> _WHAT YOU SHOULD DO_
The lines running from the one that contains "Collapse the left sidebar with double chevron" to the end of the records below are what to reproduce, exactly and without pictures.

(Dataset entries)
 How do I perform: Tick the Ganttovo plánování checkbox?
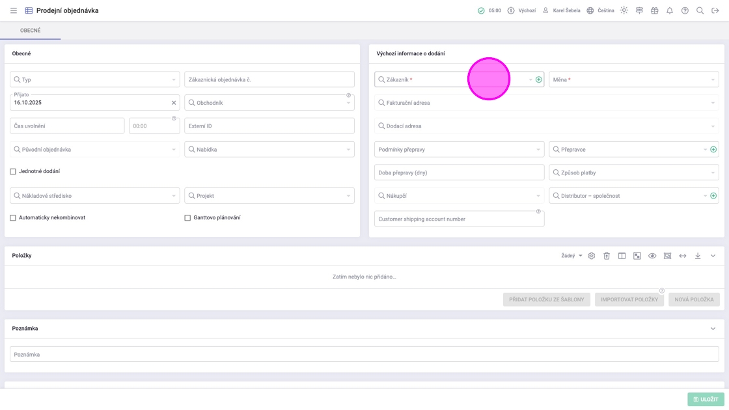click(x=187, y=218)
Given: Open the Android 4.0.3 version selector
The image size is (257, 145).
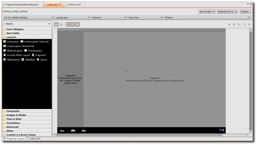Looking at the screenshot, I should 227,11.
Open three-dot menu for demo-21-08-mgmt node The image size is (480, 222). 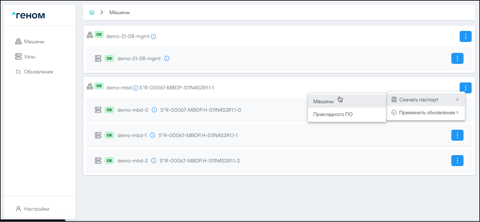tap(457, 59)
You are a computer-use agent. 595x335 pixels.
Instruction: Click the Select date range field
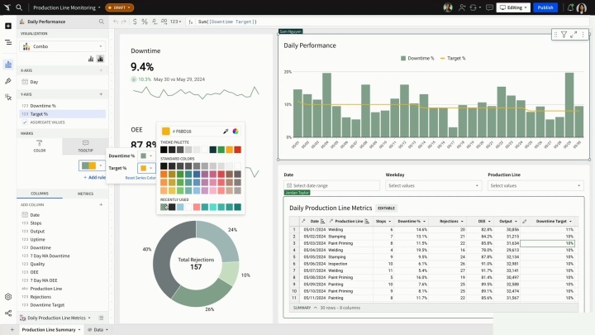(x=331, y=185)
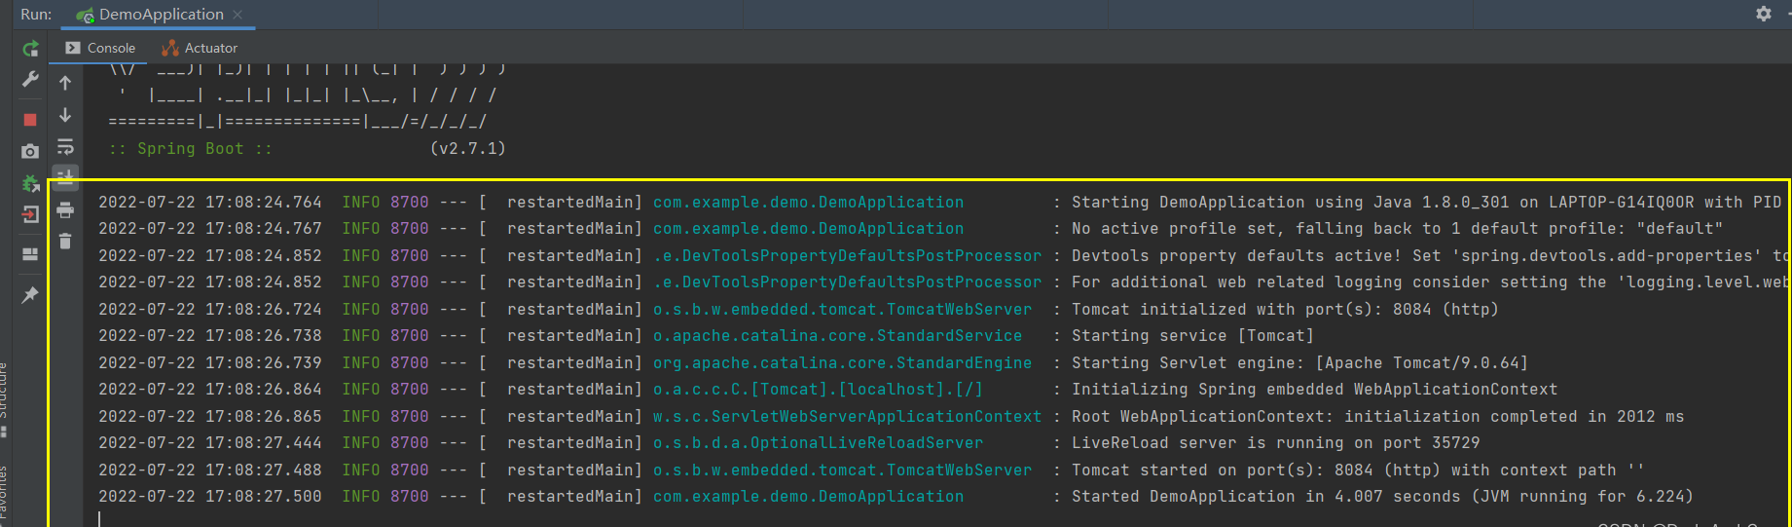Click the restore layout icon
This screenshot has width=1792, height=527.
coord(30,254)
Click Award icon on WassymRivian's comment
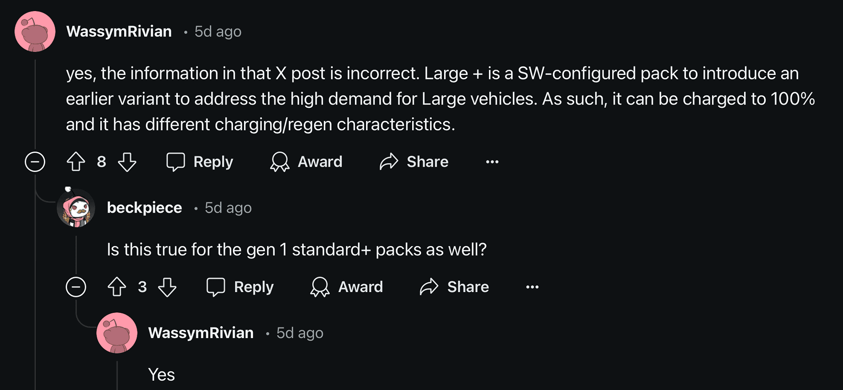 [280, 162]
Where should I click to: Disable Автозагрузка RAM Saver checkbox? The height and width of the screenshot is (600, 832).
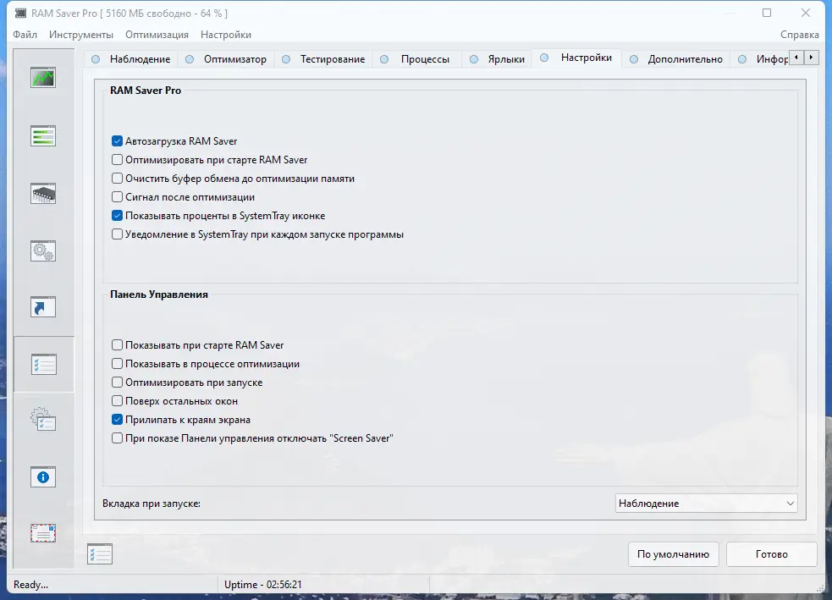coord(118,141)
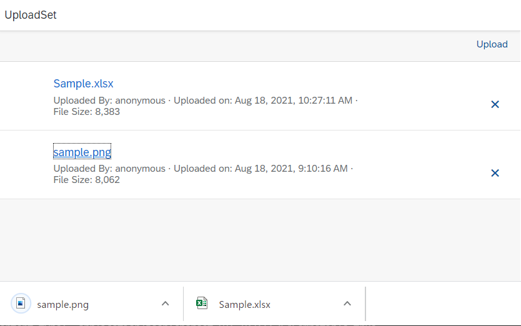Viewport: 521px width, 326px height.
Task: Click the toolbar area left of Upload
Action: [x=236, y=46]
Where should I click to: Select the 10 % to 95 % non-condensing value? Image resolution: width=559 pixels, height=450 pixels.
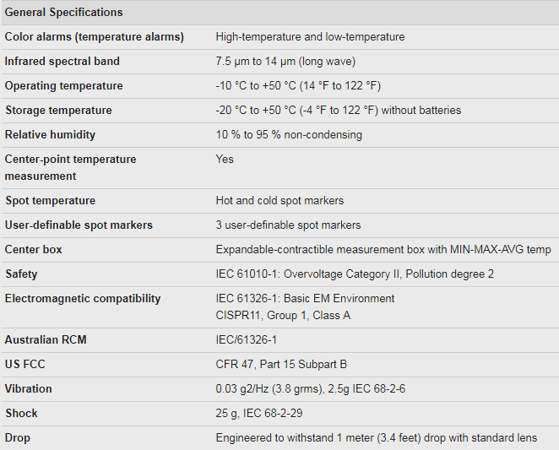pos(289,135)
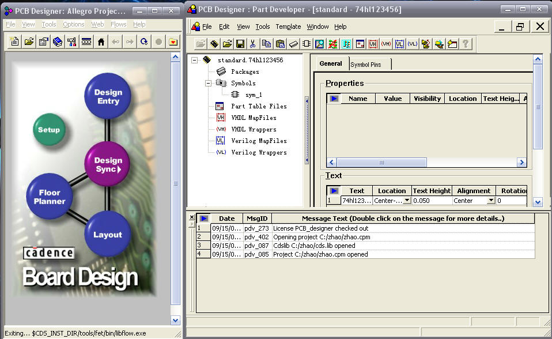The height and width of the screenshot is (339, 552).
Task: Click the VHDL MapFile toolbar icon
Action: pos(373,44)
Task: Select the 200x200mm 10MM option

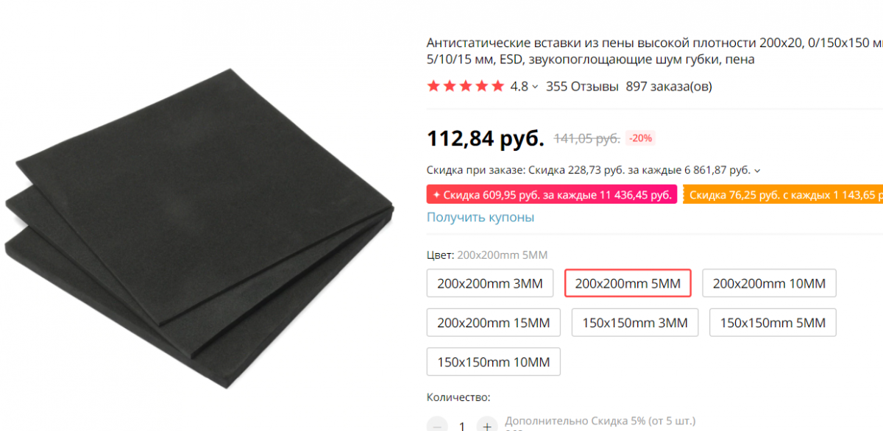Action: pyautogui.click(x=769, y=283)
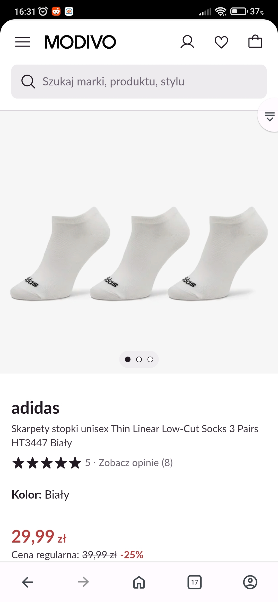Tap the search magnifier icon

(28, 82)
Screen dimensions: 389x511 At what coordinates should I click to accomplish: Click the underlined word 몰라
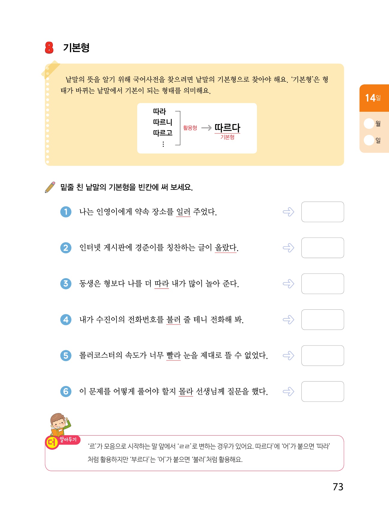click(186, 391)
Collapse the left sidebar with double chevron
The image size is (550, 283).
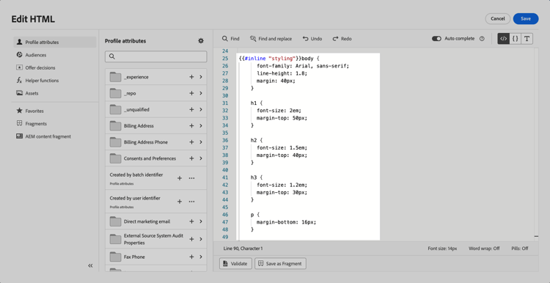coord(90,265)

> _ANSWER_
Collapse the left sidebar with double chevron
The image size is (550, 283).
coord(90,265)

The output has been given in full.